Friday, April 10, 2015

something in the night is dangerous

I'm so sad to be leaving the writing retreat, even though it's for the best - altitude does not do good things for my skin, and I'm feeling rather crypt-keeperish since everything's desiccated and awful. But beyond that, I've had a fabulous time, and I feel like I'm getting into Rafe and Octavia's story in a way that wouldn't have been possible if I were still doing the daily grind this past week. I've also deepened my friendships with the women who were here, which is awesome; since I'm rather hermity, making new friends is sometimes challenging (who knew that new people don't just show up in your hermit cave when you need them??), but while I am quite blissfully content with the friends I have, the new friends I've made in this group are utterly awesome.
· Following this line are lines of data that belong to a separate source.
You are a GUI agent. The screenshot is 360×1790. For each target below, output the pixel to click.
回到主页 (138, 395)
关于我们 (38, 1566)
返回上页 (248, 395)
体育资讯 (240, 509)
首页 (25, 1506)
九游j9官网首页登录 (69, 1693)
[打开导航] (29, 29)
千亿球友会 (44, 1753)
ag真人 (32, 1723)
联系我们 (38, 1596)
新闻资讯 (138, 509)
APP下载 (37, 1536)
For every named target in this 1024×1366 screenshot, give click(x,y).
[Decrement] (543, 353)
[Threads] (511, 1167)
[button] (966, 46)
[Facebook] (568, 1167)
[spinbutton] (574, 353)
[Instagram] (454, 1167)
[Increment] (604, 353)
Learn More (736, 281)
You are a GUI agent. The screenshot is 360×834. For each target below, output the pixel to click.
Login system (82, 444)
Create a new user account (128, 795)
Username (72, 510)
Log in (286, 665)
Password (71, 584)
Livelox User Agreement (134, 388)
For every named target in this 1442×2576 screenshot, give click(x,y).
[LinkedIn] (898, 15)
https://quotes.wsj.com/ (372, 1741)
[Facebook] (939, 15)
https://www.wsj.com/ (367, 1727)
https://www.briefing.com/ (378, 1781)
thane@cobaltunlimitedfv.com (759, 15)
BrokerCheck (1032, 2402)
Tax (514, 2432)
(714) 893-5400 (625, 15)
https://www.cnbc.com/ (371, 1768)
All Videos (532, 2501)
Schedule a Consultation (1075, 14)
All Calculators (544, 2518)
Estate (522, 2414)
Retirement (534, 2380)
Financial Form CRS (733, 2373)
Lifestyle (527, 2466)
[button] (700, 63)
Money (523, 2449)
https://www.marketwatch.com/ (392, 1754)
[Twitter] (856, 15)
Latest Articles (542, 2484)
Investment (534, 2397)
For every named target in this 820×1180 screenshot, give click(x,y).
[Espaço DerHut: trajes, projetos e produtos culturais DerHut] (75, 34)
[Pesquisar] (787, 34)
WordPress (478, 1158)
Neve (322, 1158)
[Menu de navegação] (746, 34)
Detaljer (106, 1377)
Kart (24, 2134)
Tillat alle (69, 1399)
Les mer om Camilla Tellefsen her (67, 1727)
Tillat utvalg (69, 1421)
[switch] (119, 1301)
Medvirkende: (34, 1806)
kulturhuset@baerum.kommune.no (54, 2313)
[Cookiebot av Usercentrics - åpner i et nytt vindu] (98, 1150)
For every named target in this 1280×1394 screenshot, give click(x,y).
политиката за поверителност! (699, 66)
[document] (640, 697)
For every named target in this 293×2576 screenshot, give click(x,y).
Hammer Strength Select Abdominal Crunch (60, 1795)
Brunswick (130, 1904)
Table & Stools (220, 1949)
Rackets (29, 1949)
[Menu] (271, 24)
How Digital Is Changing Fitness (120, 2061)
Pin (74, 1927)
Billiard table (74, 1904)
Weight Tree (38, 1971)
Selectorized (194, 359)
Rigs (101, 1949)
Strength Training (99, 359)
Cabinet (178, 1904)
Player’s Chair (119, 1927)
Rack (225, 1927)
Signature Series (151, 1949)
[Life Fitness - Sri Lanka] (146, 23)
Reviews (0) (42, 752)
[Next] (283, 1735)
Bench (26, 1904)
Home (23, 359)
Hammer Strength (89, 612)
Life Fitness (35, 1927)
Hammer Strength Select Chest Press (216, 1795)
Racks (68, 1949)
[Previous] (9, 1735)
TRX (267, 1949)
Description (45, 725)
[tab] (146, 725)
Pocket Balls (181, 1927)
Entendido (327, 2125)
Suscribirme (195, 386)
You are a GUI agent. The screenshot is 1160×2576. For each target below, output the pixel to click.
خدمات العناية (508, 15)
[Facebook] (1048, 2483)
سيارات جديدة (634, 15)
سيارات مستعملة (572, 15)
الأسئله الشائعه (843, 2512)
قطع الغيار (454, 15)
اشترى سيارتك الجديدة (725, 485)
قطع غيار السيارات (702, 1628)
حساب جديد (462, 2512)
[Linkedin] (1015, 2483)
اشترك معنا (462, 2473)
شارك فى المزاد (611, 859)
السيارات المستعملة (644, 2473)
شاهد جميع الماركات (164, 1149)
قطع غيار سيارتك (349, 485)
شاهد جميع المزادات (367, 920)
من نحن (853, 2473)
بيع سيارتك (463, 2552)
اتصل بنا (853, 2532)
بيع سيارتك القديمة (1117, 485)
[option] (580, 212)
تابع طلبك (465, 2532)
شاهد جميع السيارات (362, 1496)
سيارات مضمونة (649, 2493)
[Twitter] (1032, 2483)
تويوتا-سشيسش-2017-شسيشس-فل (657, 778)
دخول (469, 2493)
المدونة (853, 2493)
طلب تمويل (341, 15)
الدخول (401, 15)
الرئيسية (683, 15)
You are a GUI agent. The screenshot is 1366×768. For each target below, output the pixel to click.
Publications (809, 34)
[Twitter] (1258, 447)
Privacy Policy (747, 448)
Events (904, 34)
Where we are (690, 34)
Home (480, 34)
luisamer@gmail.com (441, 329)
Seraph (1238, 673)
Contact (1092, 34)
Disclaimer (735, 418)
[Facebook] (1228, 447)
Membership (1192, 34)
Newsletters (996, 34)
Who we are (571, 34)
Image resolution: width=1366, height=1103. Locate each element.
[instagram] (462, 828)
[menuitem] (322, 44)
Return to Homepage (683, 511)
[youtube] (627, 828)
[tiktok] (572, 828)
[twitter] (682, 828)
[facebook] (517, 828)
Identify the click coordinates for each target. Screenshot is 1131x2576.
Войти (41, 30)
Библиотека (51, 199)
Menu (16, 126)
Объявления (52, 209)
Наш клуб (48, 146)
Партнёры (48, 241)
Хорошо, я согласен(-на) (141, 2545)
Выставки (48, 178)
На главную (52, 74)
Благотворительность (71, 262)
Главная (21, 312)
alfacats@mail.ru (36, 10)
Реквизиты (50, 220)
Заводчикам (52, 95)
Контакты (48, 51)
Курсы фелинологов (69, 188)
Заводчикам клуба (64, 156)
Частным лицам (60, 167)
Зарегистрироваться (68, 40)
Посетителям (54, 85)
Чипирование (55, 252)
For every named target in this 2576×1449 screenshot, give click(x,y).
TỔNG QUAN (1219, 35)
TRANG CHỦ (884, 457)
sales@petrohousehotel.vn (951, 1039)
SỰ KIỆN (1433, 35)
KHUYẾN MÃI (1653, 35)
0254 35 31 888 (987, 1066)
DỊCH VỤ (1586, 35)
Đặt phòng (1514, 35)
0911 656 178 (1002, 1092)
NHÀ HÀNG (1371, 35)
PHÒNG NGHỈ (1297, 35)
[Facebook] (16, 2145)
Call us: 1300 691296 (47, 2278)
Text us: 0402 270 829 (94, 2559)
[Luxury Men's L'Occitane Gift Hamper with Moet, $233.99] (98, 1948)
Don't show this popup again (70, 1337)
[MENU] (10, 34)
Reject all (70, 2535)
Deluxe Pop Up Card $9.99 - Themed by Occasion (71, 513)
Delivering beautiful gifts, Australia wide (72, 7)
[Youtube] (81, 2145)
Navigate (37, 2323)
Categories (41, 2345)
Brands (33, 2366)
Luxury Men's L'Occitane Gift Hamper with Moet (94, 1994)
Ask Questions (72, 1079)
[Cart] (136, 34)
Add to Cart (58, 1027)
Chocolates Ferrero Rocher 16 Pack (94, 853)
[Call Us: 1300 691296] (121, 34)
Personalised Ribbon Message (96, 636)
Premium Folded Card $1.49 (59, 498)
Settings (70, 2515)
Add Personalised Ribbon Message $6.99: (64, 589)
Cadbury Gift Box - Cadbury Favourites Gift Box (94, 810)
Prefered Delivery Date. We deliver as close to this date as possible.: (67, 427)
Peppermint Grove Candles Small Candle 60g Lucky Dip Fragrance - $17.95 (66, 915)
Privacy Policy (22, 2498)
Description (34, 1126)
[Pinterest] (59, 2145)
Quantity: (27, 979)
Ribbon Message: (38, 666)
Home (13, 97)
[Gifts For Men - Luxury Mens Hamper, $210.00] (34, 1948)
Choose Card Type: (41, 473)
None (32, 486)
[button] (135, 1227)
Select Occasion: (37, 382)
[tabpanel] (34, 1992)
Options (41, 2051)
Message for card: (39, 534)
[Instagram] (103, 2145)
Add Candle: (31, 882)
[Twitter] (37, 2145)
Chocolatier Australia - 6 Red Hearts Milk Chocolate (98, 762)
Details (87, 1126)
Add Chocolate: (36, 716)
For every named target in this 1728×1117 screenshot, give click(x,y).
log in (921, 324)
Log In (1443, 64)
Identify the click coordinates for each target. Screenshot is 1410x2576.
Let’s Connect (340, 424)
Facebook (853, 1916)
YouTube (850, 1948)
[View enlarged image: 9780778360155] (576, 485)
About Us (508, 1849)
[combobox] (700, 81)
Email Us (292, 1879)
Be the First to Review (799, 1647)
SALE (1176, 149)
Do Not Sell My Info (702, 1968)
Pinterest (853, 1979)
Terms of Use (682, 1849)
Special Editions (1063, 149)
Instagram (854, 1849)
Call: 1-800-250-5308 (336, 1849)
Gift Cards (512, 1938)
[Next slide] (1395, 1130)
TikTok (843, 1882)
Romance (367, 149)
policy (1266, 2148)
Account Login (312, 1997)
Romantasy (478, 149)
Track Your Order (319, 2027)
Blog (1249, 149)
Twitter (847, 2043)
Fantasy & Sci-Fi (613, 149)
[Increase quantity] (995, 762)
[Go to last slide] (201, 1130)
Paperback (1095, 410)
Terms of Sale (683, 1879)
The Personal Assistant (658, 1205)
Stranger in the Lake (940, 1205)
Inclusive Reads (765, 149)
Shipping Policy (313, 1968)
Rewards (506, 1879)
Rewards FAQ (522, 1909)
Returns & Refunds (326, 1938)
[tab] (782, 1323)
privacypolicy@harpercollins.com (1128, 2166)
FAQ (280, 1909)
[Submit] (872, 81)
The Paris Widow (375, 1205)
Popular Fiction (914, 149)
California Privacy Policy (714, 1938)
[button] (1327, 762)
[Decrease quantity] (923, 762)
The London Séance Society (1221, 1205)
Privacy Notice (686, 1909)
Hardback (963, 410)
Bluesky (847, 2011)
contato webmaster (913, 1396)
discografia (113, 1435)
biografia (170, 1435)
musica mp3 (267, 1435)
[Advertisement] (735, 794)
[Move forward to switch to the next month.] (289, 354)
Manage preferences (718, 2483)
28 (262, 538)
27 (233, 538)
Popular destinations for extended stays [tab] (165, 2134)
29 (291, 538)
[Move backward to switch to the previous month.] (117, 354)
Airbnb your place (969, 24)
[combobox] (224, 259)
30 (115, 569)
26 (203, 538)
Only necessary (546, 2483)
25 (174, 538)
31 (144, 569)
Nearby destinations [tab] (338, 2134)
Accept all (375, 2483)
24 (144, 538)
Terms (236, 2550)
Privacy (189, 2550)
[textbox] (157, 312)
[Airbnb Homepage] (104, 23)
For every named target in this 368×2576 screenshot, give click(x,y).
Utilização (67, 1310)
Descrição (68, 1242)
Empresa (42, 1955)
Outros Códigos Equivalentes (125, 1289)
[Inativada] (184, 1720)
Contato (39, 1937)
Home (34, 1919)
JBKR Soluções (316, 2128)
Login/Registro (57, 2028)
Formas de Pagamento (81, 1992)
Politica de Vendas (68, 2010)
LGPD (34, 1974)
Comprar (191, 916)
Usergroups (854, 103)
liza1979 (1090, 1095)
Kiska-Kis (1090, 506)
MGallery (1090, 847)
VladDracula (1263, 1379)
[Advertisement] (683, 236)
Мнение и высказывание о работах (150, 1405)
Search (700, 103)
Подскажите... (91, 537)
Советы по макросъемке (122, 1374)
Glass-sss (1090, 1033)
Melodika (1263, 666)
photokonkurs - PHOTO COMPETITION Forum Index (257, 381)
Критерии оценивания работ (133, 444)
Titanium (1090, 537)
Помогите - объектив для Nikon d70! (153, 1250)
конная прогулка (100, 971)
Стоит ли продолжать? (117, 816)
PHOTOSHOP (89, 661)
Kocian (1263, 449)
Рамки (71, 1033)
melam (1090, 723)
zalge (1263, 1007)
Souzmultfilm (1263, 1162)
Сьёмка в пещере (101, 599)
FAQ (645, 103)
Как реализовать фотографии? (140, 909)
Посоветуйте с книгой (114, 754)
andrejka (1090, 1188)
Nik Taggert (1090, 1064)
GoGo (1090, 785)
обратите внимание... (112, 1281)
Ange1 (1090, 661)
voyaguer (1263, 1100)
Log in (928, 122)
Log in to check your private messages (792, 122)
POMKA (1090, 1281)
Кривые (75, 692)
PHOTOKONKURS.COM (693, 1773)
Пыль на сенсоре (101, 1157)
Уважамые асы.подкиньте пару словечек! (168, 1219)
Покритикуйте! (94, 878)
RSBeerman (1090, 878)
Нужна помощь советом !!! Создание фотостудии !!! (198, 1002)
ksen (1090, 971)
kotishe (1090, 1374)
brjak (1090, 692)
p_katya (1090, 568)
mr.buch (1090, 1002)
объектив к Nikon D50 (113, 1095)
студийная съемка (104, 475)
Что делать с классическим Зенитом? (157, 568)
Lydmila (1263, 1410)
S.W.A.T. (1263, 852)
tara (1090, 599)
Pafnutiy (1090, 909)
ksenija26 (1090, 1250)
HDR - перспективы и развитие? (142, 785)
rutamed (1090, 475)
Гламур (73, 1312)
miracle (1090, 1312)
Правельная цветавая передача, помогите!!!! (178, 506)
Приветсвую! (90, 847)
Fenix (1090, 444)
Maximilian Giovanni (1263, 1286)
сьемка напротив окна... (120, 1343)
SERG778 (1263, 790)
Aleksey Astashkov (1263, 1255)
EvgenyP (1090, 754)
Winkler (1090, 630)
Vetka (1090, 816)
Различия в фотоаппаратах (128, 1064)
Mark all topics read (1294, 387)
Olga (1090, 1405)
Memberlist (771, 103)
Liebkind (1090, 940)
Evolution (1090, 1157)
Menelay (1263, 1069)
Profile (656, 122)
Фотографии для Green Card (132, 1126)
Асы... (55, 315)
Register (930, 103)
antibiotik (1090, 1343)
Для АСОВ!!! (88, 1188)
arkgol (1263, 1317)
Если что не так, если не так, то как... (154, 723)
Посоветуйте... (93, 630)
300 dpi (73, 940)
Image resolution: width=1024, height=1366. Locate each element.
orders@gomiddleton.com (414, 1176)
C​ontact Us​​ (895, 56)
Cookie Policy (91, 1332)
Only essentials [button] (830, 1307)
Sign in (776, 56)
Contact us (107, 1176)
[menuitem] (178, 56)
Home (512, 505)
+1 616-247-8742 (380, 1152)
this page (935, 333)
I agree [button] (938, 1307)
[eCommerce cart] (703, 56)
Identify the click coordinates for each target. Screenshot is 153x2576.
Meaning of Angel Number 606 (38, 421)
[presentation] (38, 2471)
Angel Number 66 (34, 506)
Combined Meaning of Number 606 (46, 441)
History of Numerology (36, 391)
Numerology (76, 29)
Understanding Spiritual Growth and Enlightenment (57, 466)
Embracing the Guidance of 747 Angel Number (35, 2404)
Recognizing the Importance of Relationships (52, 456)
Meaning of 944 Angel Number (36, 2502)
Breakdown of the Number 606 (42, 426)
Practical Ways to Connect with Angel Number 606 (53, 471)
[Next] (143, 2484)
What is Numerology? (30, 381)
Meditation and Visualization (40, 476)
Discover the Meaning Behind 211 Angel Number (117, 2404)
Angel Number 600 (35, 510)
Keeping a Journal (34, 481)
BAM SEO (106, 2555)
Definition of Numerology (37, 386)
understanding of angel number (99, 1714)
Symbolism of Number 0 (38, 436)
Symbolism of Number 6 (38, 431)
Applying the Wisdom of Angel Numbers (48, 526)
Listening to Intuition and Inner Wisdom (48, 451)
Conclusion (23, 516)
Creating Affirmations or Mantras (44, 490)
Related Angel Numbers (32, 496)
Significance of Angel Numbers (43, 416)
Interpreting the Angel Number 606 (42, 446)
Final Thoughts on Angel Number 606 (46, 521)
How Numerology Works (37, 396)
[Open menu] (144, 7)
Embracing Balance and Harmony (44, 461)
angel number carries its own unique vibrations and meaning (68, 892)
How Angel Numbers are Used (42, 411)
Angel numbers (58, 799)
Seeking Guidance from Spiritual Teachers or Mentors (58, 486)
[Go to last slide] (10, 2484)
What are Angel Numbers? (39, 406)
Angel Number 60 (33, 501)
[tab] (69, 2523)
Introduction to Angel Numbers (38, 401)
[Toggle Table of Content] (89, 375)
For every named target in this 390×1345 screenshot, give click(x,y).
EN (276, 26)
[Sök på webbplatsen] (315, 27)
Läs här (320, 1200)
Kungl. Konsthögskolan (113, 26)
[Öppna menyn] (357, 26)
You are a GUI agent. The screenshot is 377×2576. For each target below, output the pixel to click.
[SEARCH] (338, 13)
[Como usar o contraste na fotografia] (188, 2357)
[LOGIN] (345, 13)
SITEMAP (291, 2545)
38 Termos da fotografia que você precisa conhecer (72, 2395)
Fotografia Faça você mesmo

Yes, I'm using a lot of superlatives. Yes, I had some wine. But the point is, while I get basically everything I need from the wonderfully close friends I've had since college (plus Katie, Subz, Heather, and a couple of other randoms whom I've somehow tricked into being friends), it's really nice to have writer friends as well. And these writer friends are particularly lovely, since they're excellent people who are also excellent writers who are also excellent businesspeople. And that hits my trifecta of awesome.

Okay, enough gushing. Today was fineish; I continued to dehydrate, and I continued to procrastinate, but I hit my daily goal and made ~1400 words, which I was totally satisfied with. I also had some delightful afternoon conversations with Bella while we were both supposed to be writing, which I'll take. And we had a delicious last supper (enchiladas that I really want the recipe for), and I split a final bottle of my favorite wine with one of the Barbaras, and I stayed up late(ish) talking to Anne.

But all things end, and I need to sleep so I can get up and pack tomorrow. I'm actually eager to get home, even if I'm not eager to get into my routine; I want to finish unpacking my new apartment this weekend, and while I'm not looking forward to going home to a total mess, I'm looking forward to making significant progress toward being settled. But I also want to maintain the writing focus I've been redeveloping on this retreat, and so I hope that I can devote some quality time to the writing despite whatever shenanigans I may get up to over the course of the weekend.

Those are all goals for the weekend, though; for now, I must sleep. Goodnight!